Aus Online Mathematik Brückenkurs 2

If we set \displaystyle u=\text{2}x+\text{3} , the integral simplifies to \displaystyle e^{u}. However, this is only part of the truth. We must in addition take account of the relation between the integration element \displaystyle dx\text{ } and \displaystyle du, which can give undesired effects.
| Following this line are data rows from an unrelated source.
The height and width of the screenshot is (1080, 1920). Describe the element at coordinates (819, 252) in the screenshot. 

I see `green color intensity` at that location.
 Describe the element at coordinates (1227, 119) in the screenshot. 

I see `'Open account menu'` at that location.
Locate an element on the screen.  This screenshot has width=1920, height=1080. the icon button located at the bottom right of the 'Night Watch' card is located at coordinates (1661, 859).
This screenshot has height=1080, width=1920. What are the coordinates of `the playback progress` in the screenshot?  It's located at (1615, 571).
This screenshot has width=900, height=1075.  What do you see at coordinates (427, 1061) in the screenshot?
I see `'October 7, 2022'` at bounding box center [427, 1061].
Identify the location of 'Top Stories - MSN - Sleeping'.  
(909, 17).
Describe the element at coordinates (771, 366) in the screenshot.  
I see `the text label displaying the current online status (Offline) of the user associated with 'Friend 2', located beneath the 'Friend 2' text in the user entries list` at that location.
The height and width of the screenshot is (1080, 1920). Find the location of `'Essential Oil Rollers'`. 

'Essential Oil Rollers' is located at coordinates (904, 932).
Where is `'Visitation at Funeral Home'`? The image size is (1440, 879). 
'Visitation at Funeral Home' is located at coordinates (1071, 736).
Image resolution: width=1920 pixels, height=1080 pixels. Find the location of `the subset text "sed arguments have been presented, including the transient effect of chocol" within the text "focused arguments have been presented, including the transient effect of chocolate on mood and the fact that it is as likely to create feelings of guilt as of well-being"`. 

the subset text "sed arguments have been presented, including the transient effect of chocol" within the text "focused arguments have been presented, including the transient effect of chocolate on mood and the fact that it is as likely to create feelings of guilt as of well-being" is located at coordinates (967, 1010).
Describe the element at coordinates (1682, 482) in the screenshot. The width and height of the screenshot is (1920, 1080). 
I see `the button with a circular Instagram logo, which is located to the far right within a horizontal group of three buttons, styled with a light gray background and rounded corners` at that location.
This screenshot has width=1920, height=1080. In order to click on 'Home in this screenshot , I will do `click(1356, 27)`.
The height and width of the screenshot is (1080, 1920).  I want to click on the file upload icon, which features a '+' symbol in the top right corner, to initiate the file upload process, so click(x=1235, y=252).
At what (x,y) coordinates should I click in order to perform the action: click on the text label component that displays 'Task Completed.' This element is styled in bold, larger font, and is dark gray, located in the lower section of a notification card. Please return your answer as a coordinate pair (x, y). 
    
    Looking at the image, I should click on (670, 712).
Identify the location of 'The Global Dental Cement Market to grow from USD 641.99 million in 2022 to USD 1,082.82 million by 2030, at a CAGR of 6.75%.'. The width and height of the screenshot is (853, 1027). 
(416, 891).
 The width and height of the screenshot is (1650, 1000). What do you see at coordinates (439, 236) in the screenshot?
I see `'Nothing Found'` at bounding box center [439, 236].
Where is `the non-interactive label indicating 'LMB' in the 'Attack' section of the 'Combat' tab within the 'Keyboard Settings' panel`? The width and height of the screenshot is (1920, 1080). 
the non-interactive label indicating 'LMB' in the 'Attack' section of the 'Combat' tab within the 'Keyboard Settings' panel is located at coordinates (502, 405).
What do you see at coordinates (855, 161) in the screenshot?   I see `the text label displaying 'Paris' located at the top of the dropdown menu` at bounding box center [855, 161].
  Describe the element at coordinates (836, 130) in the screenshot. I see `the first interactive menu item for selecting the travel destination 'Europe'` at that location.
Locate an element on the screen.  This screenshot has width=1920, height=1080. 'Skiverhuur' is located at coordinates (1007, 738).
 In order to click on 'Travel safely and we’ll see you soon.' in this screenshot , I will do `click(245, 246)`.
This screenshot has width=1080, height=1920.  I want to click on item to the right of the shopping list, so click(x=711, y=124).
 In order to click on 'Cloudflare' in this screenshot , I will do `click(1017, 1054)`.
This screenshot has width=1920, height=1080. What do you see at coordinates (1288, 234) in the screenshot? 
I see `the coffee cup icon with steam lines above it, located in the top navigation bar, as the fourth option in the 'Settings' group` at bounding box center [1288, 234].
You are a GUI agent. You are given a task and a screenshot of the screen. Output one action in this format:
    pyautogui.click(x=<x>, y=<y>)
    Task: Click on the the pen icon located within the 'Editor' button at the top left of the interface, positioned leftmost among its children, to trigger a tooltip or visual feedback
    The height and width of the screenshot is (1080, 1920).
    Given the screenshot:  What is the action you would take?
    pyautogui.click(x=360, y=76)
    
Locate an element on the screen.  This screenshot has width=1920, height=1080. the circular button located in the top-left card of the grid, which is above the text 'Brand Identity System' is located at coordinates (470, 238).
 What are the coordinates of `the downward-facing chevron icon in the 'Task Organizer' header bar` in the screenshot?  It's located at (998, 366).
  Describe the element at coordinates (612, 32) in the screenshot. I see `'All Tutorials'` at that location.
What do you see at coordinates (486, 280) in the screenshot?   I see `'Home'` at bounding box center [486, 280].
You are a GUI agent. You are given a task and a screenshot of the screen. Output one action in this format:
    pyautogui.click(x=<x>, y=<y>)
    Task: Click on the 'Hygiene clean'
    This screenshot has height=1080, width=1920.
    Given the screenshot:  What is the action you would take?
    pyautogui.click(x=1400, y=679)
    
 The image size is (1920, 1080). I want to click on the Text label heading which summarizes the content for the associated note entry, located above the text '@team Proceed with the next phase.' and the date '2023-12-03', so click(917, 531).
In this case, however, we have

\displaystyle du=\left( \text{2}x+\text{3} \right)^{\prime }\,dx=2\,dx

which only affects by a constant factor, so the substitution \displaystyle u=\text{2}x+\text{3} seems to work, in spite of everything:

\displaystyle \begin{align} & \int\limits_{0}^{{1}/{2}\;}{e^{\text{2}x+\text{3}}}\,dx=\left\{ \begin{matrix} u=\text{2}x+\text{3} \\ du=2\,dx \\ \end{matrix} \right\}=\frac{1}{2}\int\limits_{3}^{4}{e^{u}\,du} \\ & =\frac{1}{2}\left[ e^{u} \right]_{3}^{4}=\frac{1}{2}\left( e^{4}-e^{3} \right) \\ \end{align}

NOTE: Another possible substitution is \displaystyle u=e^{2x+3} which also happens to work (usually, such an extensive substitution almost always fails).